◆ Source passage ◆
* * * * * * *

HopeUC Nashville Word of the Week

HopeUC Nashville

By God's grace we pray that HopeUC will always be a body, a church, a family and a home that is defined by God's presence. Worshipful, missional, prayerful, generational, creative, generous, thankful, authentic and completely passionate about people responding to the message of salvation. And with a shout that resounds through every part of our lives that HOPE is a person, and His name is Jesus. The songs and teachings range from adoration to warfare, but the message is the same, the Lord alone is worthy of praise. We believe that when people see God for who He really is, they can't help but worship loudly and extravagantly. Join us from the HopeUC Nashville barn every week as our team delivers a word that builds on our four core values. The Word is our foundation, Worship is our Honor, Community is our Heartbeat and His Presence is our Passion.

* * * * * * *

◆ Provided data ◆

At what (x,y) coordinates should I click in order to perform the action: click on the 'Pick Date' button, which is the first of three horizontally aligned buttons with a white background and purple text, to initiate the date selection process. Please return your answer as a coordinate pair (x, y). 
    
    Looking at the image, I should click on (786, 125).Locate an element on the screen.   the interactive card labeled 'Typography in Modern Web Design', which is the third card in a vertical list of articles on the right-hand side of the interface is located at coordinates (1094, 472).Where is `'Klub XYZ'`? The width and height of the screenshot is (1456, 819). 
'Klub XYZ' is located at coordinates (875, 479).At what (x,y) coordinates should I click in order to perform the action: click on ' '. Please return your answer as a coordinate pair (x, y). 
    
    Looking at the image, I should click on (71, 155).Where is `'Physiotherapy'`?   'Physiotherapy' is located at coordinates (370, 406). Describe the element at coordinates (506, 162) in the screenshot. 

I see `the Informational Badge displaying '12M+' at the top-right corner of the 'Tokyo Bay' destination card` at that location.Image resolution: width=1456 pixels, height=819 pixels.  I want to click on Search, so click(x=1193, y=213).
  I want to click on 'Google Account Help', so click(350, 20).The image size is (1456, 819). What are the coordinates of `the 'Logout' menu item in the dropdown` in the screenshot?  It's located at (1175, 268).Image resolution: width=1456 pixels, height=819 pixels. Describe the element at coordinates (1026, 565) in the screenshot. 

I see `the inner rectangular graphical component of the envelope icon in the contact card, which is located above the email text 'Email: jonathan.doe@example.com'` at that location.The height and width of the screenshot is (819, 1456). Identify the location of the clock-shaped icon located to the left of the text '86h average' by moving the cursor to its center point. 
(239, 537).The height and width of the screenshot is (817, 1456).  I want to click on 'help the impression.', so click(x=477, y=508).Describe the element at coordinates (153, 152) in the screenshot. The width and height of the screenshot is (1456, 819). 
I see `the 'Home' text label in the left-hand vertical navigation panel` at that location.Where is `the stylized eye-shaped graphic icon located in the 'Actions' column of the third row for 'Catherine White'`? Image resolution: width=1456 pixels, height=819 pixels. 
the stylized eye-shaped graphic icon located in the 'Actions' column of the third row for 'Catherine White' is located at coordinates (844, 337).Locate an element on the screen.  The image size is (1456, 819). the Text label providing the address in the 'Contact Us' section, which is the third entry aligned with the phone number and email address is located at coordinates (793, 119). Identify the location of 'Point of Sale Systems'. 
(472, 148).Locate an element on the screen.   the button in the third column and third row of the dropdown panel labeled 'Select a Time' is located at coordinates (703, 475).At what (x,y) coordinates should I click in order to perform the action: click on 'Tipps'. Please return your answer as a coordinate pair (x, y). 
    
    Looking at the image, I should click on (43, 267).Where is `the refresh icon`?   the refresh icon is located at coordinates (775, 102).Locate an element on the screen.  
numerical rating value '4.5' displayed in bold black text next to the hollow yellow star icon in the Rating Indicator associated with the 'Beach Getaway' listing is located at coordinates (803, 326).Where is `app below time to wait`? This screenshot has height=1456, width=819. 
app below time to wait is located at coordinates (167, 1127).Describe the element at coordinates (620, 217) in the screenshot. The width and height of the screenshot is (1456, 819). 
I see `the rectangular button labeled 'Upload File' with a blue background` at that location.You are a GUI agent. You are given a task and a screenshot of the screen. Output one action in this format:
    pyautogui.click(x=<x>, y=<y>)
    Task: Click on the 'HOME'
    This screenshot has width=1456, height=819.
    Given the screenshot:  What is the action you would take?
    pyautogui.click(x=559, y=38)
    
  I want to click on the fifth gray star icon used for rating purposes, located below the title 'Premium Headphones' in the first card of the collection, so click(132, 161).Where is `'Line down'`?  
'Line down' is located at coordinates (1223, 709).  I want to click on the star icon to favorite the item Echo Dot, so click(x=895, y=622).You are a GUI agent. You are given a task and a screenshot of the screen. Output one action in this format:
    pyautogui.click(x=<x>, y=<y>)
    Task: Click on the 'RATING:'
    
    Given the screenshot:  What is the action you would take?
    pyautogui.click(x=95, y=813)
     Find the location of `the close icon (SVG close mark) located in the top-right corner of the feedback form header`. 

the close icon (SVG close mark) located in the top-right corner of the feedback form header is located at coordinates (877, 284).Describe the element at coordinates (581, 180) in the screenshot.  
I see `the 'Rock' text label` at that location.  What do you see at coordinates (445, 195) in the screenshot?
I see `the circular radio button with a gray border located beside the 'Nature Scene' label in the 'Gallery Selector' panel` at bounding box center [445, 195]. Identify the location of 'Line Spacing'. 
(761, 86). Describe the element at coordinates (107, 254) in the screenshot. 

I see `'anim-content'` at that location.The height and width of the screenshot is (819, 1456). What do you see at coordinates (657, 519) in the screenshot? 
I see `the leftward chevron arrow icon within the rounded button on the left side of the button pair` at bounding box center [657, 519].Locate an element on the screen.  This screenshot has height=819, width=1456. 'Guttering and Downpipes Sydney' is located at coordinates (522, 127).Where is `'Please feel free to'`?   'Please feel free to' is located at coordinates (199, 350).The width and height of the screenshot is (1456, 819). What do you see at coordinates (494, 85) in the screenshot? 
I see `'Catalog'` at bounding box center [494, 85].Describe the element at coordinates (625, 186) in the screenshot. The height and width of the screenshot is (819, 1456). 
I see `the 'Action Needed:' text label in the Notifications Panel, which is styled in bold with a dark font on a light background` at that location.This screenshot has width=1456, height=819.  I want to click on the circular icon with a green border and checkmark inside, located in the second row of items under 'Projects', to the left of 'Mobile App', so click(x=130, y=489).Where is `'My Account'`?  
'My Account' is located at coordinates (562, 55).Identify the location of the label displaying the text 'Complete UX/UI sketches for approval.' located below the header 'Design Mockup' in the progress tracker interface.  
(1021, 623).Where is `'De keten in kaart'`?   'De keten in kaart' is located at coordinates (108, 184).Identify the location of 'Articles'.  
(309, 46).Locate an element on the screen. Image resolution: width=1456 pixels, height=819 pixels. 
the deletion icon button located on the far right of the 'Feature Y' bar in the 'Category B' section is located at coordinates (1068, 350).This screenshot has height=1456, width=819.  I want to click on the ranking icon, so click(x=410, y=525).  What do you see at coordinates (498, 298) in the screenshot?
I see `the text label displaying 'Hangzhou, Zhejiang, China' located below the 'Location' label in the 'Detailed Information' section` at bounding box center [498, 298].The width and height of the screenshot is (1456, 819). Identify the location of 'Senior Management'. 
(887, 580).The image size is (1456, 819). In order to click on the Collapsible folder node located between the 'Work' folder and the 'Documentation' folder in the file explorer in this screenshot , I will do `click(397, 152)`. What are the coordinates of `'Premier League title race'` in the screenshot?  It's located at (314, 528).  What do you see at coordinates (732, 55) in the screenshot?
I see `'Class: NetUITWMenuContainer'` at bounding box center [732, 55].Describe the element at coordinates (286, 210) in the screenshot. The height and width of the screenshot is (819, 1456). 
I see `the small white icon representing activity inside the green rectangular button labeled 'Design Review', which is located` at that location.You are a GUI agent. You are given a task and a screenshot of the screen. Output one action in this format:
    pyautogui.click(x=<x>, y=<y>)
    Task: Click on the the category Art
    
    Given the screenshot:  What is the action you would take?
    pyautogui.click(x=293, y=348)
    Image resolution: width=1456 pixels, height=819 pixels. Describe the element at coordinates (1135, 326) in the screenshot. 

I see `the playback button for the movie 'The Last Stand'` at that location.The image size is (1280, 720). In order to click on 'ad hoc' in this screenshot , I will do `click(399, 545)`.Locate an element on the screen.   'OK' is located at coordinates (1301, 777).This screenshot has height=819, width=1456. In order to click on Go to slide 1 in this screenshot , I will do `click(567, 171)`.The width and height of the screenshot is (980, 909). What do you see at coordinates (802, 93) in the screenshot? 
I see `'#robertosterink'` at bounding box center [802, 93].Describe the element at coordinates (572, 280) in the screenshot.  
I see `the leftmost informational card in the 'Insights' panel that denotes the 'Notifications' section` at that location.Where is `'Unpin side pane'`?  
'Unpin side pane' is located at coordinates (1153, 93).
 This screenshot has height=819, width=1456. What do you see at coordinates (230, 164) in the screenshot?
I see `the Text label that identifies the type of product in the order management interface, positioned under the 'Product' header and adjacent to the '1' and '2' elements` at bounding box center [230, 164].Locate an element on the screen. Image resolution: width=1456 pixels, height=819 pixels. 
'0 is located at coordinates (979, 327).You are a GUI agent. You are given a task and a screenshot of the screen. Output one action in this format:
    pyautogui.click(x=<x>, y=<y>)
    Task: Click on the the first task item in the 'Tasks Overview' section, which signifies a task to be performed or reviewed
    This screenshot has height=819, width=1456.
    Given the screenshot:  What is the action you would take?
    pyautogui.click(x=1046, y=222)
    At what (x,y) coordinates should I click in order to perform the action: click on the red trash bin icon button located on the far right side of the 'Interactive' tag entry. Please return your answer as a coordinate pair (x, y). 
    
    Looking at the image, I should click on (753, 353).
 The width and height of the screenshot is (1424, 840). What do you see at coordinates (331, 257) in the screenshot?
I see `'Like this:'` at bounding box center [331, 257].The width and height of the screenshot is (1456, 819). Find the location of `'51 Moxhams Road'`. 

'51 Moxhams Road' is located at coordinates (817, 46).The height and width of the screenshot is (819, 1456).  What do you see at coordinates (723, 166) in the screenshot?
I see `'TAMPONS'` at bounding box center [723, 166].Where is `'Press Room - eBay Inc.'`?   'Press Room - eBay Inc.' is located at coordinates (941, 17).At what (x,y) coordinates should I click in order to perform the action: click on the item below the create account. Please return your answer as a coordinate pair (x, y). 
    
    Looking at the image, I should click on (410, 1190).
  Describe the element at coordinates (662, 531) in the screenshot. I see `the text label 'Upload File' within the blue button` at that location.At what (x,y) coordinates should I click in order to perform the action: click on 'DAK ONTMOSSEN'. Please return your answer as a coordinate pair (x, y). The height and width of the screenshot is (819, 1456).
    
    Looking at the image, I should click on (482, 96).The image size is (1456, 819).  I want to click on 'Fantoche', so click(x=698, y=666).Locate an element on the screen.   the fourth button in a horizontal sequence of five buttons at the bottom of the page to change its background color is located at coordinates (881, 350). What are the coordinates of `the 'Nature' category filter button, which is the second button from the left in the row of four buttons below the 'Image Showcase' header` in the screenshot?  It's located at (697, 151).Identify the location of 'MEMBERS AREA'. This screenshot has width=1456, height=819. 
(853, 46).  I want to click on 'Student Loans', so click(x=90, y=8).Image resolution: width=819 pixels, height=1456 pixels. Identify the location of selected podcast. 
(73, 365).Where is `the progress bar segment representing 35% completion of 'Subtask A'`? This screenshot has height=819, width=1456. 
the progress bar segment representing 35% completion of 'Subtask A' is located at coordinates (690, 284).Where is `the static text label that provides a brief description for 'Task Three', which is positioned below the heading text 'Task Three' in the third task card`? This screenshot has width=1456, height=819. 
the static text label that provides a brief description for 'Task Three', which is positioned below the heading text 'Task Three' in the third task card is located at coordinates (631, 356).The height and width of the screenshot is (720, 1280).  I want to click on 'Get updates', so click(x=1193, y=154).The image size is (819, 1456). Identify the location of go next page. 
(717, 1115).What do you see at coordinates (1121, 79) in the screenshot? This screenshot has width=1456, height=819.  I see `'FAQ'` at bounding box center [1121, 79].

* * * * * * *

◆ Task requirements ◆
- 1) Answer these from the HopeUC Nashville description, giving each answer on its own line:
(a) From where does the team deliver the word every week?
(b) What does the description call the church's foundation?
(c) Whose name does it give for the person HOPE is?
- 2) List the four core values named in the HopeUC Nashville description, each with what the description calls it.
- 3) Write out everything from "By God's grace" down to "is our Passion." in the HopeUC Nashville description.

◆ In response ◆
- 1)
(a) The HopeUC Nashville barn
(b) The Word
(c) Jesus

- 2)
- The Word: our foundation
- Worship: our Honor
- Community: our Heartbeat
- His Presence: our Passion

- 3)
By God's grace we pray that HopeUC will always be a body, a church, a family and a home that is defined by God's presence. Worshipful, missional, prayerful, generational, creative, generous, thankful, authentic and completely passionate about people responding to the message of salvation. And with a shout that resounds through every part of our lives that HOPE is a person, and His name is Jesus. The songs and teachings range from adoration to warfare, but the message is the same, the Lord alone is worthy of praise. We believe that when people see God for who He really is, they can't help but worship loudly and extravagantly. Join us from the HopeUC Nashville barn every week as our team delivers a word that builds on our four core values. The Word is our foundation, Worship is our Honor, Community is our Heartbeat and His Presence is our Passion.